18575974. SURFACE EMITTING DEVICE simplified abstract (SONY GROUP CORPORATION)
Contents
SURFACE EMITTING DEVICE
Organization Name
Inventor(s)
Hiroshi Nakajima of Tokyo (JP)
Michinori Shiomi of Tokyo (JP)
Tomomasa Watanabe of Tokyo (JP)
Masashi Takanohashi of Tokyo (JP)
Mikihiro Yokozeki of Tokyo (JP)
SURFACE EMITTING DEVICE - A simplified explanation of the abstract
This abstract first appeared for US patent application 18575974 titled 'SURFACE EMITTING DEVICE
The surface emitting device described in the patent application includes multiple layers of different semiconductor materials and reflective layers to emit light efficiently.
- First reflective layer
- First semiconductor layer of a first conductive type
- Active layer
- Second semiconductor layer of a second conductive type
- Tunnel junction layer
- Third semiconductor layer of the first conductive type
- Second reflective layer
- Dielectric layer with an aperture
- Fourth semiconductor layer within the aperture
Potential Applications: - High-efficiency light emitting diodes (LEDs) - Laser diodes - Optical communication devices
Problems Solved: - Improved light emission efficiency - Enhanced performance of semiconductor devices
Benefits: - Higher brightness and energy efficiency - Better control of light emission - Increased reliability and longevity of devices
Commercial Applications: Title: Advanced Semiconductor Devices for Optoelectronics This technology can be used in various commercial applications such as: - Display technology - Solid-state lighting - Telecommunications industry
Questions about the technology: 1. How does the dielectric layer with an aperture improve the performance of the device? 2. What are the advantages of using different semiconductor layers of opposite conductive types in the device?

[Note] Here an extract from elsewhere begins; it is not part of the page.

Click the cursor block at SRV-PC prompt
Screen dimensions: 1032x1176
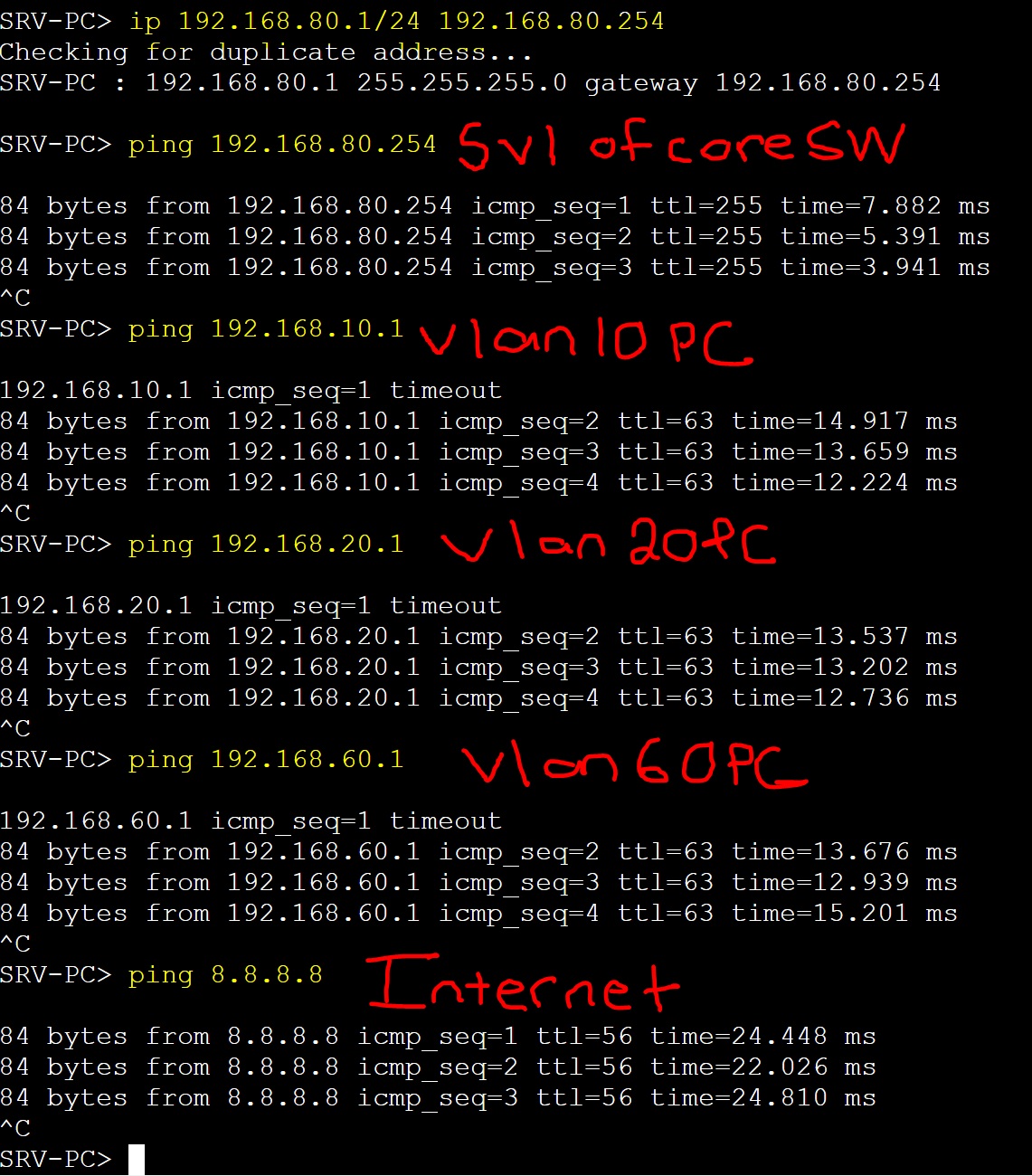pos(137,1159)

Original Abstract Submitted
A surface emitting device according to an embodiment of the present disclosure includes: a first reflective layer; a first semiconductor layer of a first conductive type, the first semiconductor layer being stacked on the first reflective layer; an active layer stacked on the first semiconductor layer; a second semiconductor layer of a second conductive type that is a conductive type opposite to the first conductive type, the second semiconductor layer being stacked on the active layer; a tunnel junction layer stacked on the second semiconductor layer; a third semiconductor layer of the first conductive type, the third semiconductor layer being stacked on the tunnel junction layer; a second reflective layer stacked on the third semiconductor layer, at a side opposite to a side of the first reflective layer; a dielectric layer formed, through non-selective oxidation, between the second semiconductor layer and the third semiconductor layer or between the third semiconductor layer and the second reflective layer, the dielectric layer having an aperture penetrating through in a thickness direction; and a fourth semiconductor layer stacked, within the aperture, on the second semiconductor layer or the third semiconductor layer and formed through selective growth of the second semiconductor layer or the third semiconductor layer.